→ SUPPLIED DATA
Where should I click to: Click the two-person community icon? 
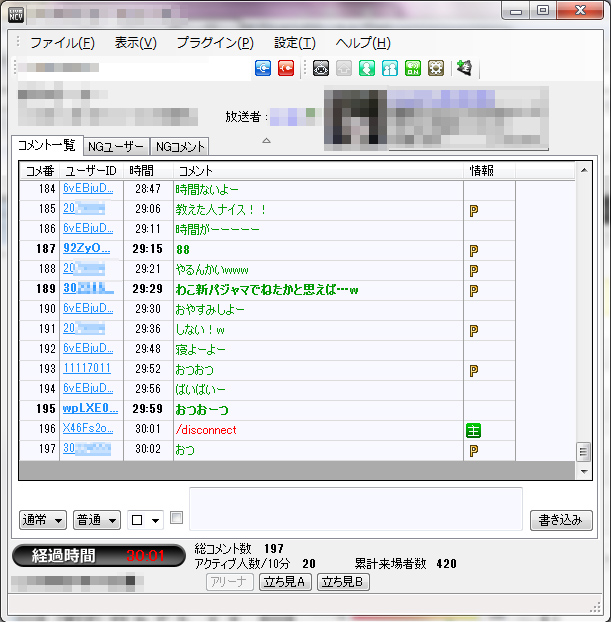[x=390, y=69]
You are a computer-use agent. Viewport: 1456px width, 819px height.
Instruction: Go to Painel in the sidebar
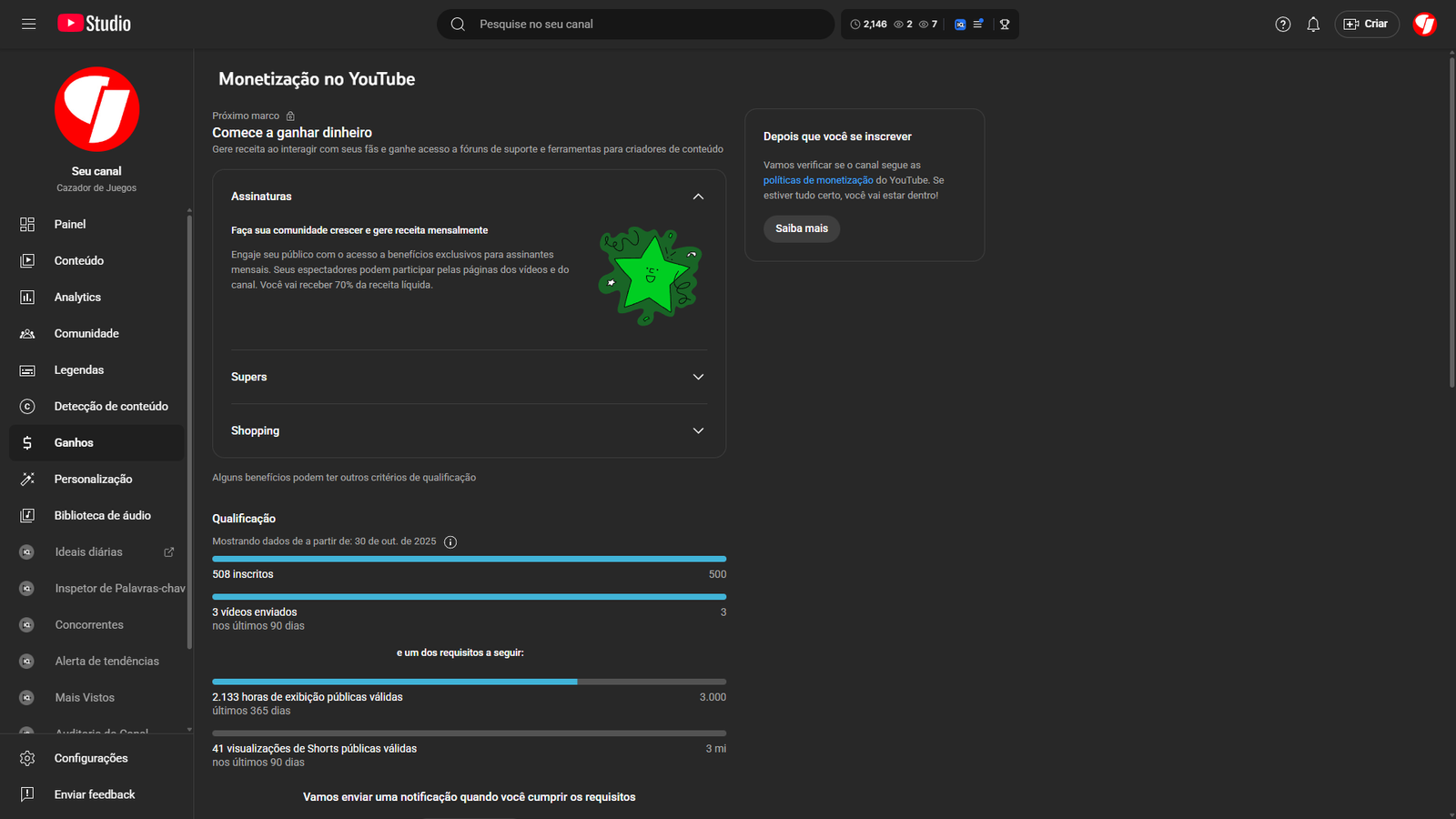tap(70, 225)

→ TASK GOAL
Leave out the pictures, and write out all the remaining data above exactly.

→ ANSWER TO THE EXERCISE
Where should I click to: Click the two-person community icon? 
[x=390, y=69]
You are a computer-use agent. Viewport: 1456px width, 819px height.
Instruction: Go to Painel in the sidebar
tap(70, 225)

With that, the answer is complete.